> **TASK**
The word "Viewport" marks the lines to copy; find all of them in the entries below.

> **MATERIAL TO PROCESS**

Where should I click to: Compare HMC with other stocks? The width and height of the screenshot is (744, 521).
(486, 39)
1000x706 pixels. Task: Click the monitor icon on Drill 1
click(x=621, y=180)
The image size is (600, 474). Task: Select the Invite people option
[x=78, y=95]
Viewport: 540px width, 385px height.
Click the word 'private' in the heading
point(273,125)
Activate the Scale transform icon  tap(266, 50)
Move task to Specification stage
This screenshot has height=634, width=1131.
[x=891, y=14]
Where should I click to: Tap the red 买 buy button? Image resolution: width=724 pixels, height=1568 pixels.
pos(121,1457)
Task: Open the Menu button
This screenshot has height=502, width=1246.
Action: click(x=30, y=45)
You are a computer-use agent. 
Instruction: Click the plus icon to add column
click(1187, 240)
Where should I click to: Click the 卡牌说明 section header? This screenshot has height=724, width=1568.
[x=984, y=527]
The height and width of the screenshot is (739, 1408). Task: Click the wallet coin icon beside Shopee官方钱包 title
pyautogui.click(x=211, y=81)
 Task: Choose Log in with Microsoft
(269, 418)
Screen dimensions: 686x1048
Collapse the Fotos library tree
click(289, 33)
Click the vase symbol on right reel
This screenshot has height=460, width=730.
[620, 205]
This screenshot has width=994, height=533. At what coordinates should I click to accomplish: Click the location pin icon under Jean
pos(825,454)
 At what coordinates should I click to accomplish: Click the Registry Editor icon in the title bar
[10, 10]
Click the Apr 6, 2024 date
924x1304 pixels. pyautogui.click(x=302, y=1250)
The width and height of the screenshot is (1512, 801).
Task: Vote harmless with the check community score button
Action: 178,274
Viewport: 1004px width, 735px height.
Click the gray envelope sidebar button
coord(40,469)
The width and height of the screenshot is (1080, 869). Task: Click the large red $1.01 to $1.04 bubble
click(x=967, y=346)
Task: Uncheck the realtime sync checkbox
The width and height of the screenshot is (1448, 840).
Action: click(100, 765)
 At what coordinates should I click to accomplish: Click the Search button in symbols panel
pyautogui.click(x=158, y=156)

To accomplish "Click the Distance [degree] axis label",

> **SOLUTION**
Viewport: 540px width, 385px height.
Viewport: 1004px width, 735px height.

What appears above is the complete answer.